**Task directions**. Please echo each of the following lines back word for word.

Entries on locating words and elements
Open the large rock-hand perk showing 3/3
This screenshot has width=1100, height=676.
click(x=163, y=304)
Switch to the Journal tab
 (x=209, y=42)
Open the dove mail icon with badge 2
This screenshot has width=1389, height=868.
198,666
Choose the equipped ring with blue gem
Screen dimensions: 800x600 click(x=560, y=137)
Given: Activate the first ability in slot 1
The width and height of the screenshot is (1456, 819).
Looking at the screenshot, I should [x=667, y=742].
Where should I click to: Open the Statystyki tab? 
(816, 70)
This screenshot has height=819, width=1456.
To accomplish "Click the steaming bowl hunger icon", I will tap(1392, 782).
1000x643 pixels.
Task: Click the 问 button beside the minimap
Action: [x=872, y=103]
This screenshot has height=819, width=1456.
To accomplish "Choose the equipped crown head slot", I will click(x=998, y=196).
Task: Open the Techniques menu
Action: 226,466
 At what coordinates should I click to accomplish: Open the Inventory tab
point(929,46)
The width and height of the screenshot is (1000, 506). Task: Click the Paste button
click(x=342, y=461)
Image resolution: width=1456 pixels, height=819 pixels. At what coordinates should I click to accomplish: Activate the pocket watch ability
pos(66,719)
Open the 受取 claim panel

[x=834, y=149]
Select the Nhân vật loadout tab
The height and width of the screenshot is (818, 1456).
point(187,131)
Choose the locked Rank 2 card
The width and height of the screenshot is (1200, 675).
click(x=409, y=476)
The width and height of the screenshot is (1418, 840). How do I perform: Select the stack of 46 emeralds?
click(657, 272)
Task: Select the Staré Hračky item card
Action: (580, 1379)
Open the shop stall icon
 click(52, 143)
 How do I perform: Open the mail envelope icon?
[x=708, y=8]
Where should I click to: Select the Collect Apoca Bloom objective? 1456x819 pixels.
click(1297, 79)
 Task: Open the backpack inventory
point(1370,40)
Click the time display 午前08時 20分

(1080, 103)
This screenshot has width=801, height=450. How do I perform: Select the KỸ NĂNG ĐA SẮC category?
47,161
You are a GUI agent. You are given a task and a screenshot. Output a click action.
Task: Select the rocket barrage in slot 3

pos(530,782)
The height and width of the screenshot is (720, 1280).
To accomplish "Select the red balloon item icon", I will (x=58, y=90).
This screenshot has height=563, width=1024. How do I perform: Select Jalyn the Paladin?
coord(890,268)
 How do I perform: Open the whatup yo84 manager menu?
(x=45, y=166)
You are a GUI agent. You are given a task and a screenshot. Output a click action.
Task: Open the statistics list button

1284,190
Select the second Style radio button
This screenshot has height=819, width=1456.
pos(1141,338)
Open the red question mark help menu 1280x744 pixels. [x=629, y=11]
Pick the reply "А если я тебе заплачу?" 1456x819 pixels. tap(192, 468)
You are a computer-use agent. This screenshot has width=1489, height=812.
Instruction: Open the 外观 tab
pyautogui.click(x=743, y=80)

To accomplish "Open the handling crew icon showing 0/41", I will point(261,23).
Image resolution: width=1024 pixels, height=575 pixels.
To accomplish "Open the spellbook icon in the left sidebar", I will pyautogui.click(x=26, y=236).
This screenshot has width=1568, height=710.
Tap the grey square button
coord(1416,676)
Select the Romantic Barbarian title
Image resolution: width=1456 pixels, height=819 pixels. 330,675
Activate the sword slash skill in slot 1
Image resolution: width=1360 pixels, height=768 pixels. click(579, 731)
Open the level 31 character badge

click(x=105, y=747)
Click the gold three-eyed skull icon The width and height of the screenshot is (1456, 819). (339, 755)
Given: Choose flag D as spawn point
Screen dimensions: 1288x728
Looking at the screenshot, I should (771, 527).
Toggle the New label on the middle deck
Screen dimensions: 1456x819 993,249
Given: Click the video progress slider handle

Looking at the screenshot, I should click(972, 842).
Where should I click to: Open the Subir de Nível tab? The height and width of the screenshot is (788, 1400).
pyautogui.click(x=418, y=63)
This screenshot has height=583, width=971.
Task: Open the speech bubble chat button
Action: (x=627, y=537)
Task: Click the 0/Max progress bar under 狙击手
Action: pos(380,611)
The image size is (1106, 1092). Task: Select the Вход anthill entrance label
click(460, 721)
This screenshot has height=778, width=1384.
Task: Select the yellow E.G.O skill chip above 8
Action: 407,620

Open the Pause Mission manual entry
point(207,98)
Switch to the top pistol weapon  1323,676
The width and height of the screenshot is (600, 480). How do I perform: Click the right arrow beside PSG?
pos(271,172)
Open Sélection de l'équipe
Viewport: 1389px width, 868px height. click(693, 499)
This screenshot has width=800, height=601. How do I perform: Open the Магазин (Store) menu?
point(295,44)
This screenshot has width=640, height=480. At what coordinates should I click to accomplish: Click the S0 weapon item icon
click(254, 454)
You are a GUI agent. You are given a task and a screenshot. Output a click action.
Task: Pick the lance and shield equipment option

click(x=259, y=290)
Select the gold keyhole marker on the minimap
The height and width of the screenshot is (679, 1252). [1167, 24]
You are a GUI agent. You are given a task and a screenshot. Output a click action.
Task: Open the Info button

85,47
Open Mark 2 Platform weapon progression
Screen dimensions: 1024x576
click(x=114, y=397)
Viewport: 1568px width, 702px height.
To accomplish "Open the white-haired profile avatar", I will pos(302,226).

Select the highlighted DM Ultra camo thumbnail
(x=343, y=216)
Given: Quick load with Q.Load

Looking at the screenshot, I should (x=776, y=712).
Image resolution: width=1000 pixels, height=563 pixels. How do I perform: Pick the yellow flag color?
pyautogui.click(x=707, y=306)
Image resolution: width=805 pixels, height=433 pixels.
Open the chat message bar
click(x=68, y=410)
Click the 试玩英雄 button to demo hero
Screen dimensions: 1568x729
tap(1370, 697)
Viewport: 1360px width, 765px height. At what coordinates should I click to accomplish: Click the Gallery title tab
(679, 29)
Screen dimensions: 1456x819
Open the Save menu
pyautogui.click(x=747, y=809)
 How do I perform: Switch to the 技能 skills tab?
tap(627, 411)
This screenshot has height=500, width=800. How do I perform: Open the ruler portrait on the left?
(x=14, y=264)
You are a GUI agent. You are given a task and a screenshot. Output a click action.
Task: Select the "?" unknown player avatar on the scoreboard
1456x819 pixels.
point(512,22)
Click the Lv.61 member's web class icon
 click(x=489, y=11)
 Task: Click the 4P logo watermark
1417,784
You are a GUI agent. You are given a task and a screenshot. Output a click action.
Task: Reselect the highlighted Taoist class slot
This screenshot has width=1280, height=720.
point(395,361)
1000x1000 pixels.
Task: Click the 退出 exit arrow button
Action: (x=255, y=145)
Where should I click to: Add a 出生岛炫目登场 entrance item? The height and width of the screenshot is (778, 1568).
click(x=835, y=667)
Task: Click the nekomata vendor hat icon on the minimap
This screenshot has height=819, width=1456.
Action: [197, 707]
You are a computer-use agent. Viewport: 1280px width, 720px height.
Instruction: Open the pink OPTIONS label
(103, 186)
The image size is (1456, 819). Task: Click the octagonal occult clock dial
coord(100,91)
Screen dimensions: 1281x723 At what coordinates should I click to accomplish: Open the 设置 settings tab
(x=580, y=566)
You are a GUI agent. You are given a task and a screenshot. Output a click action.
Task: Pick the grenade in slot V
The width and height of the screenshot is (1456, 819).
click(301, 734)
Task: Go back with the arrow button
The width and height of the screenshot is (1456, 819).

**Result of the task**.
Open the large rock-hand perk showing 3/3
This screenshot has width=1100, height=676.
click(x=163, y=304)
Switch to the Journal tab
 (x=209, y=42)
Open the dove mail icon with badge 2
This screenshot has width=1389, height=868.
198,666
Choose the equipped ring with blue gem
Screen dimensions: 800x600 click(x=560, y=137)
Given: Activate the first ability in slot 1
The width and height of the screenshot is (1456, 819).
Looking at the screenshot, I should [x=667, y=742].
Where should I click to: Open the Statystyki tab? 
(816, 70)
This screenshot has height=819, width=1456.
To accomplish "Click the steaming bowl hunger icon", I will tap(1392, 782).
1000x643 pixels.
Task: Click the 问 button beside the minimap
Action: [x=872, y=103]
This screenshot has height=819, width=1456.
To accomplish "Choose the equipped crown head slot", I will click(x=998, y=196).
Task: Open the Techniques menu
Action: 226,466
 At what coordinates should I click to accomplish: Open the Inventory tab
point(929,46)
The width and height of the screenshot is (1000, 506). Task: Click the Paste button
click(x=342, y=461)
Image resolution: width=1456 pixels, height=819 pixels. At what coordinates should I click to accomplish: Activate the pocket watch ability
pos(66,719)
Open the 受取 claim panel

[x=834, y=149]
Select the Nhân vật loadout tab
The height and width of the screenshot is (818, 1456).
point(187,131)
Choose the locked Rank 2 card
The width and height of the screenshot is (1200, 675).
click(x=409, y=476)
The width and height of the screenshot is (1418, 840). How do I perform: Select the stack of 46 emeralds?
click(657, 272)
Task: Select the Staré Hračky item card
Action: (580, 1379)
Open the shop stall icon
 click(52, 143)
 How do I perform: Open the mail envelope icon?
[x=708, y=8]
Where should I click to: Select the Collect Apoca Bloom objective? 1456x819 pixels.
click(1297, 79)
 Task: Open the backpack inventory
point(1370,40)
Click the time display 午前08時 20分

(1080, 103)
This screenshot has width=801, height=450. How do I perform: Select the KỸ NĂNG ĐA SẮC category?
47,161
You are a GUI agent. You are given a task and a screenshot. Output a click action.
Task: Select the rocket barrage in slot 3

pos(530,782)
The height and width of the screenshot is (720, 1280).
To accomplish "Select the red balloon item icon", I will (x=58, y=90).
This screenshot has height=563, width=1024. How do I perform: Select Jalyn the Paladin?
coord(890,268)
 How do I perform: Open the whatup yo84 manager menu?
(x=45, y=166)
You are a GUI agent. You are given a task and a screenshot. Output a click action.
Task: Open the statistics list button

1284,190
Select the second Style radio button
This screenshot has height=819, width=1456.
pos(1141,338)
Open the red question mark help menu 1280x744 pixels. [x=629, y=11]
Pick the reply "А если я тебе заплачу?" 1456x819 pixels. tap(192, 468)
You are a computer-use agent. This screenshot has width=1489, height=812.
Instruction: Open the 外观 tab
pyautogui.click(x=743, y=80)

To accomplish "Open the handling crew icon showing 0/41", I will point(261,23).
Image resolution: width=1024 pixels, height=575 pixels.
To accomplish "Open the spellbook icon in the left sidebar", I will pyautogui.click(x=26, y=236).
This screenshot has width=1568, height=710.
Tap the grey square button
coord(1416,676)
Select the Romantic Barbarian title
Image resolution: width=1456 pixels, height=819 pixels. 330,675
Activate the sword slash skill in slot 1
Image resolution: width=1360 pixels, height=768 pixels. click(579, 731)
Open the level 31 character badge

click(x=105, y=747)
Click the gold three-eyed skull icon The width and height of the screenshot is (1456, 819). (339, 755)
Given: Choose flag D as spawn point
Screen dimensions: 1288x728
Looking at the screenshot, I should (771, 527).
Toggle the New label on the middle deck
Screen dimensions: 1456x819 993,249
Given: Click the video progress slider handle

Looking at the screenshot, I should click(972, 842).
Where should I click to: Open the Subir de Nível tab? The height and width of the screenshot is (788, 1400).
pyautogui.click(x=418, y=63)
This screenshot has height=583, width=971.
Task: Open the speech bubble chat button
Action: (x=627, y=537)
Task: Click the 0/Max progress bar under 狙击手
Action: pos(380,611)
The image size is (1106, 1092). Task: Select the Вход anthill entrance label
click(460, 721)
This screenshot has height=778, width=1384.
Task: Select the yellow E.G.O skill chip above 8
Action: 407,620

Open the Pause Mission manual entry
point(207,98)
Switch to the top pistol weapon  1323,676
The width and height of the screenshot is (600, 480). How do I perform: Click the right arrow beside PSG?
pos(271,172)
Open Sélection de l'équipe
Viewport: 1389px width, 868px height. click(693, 499)
This screenshot has width=800, height=601. How do I perform: Open the Магазин (Store) menu?
point(295,44)
This screenshot has width=640, height=480. At what coordinates should I click to accomplish: Click the S0 weapon item icon
click(254, 454)
You are a GUI agent. You are given a task and a screenshot. Output a click action.
Task: Pick the lance and shield equipment option

click(x=259, y=290)
Select the gold keyhole marker on the minimap
The height and width of the screenshot is (679, 1252). [1167, 24]
You are a GUI agent. You are given a task and a screenshot. Output a click action.
Task: Open the Info button

85,47
Open Mark 2 Platform weapon progression
Screen dimensions: 1024x576
click(x=114, y=397)
Viewport: 1568px width, 702px height.
To accomplish "Open the white-haired profile avatar", I will pos(302,226).

Select the highlighted DM Ultra camo thumbnail
(x=343, y=216)
Given: Quick load with Q.Load

Looking at the screenshot, I should (x=776, y=712).
Image resolution: width=1000 pixels, height=563 pixels. How do I perform: Pick the yellow flag color?
pyautogui.click(x=707, y=306)
Image resolution: width=805 pixels, height=433 pixels.
Open the chat message bar
click(x=68, y=410)
Click the 试玩英雄 button to demo hero
Screen dimensions: 1568x729
tap(1370, 697)
Viewport: 1360px width, 765px height. At what coordinates should I click to accomplish: Click the Gallery title tab
(679, 29)
Screen dimensions: 1456x819
Open the Save menu
pyautogui.click(x=747, y=809)
 How do I perform: Switch to the 技能 skills tab?
tap(627, 411)
This screenshot has height=500, width=800. How do I perform: Open the ruler portrait on the left?
(x=14, y=264)
You are a GUI agent. You are given a task and a screenshot. Output a click action.
Task: Select the "?" unknown player avatar on the scoreboard
1456x819 pixels.
point(512,22)
Click the Lv.61 member's web class icon
 click(x=489, y=11)
 Task: Click the 4P logo watermark
1417,784
You are a GUI agent. You are given a task and a screenshot. Output a click action.
Task: Reselect the highlighted Taoist class slot
This screenshot has width=1280, height=720.
point(395,361)
1000x1000 pixels.
Task: Click the 退出 exit arrow button
Action: (x=255, y=145)
Where should I click to: Add a 出生岛炫目登场 entrance item? The height and width of the screenshot is (778, 1568).
click(x=835, y=667)
Task: Click the nekomata vendor hat icon on the minimap
This screenshot has height=819, width=1456.
Action: [197, 707]
You are a computer-use agent. Viewport: 1280px width, 720px height.
Instruction: Open the pink OPTIONS label
(103, 186)
The image size is (1456, 819). Task: Click the octagonal occult clock dial
coord(100,91)
Screen dimensions: 1281x723 At what coordinates should I click to accomplish: Open the 设置 settings tab
(x=580, y=566)
You are a GUI agent. You are given a task and a screenshot. Output a click action.
Task: Pick the grenade in slot V
The width and height of the screenshot is (1456, 819).
click(301, 734)
Task: Go back with the arrow button
The width and height of the screenshot is (1456, 819).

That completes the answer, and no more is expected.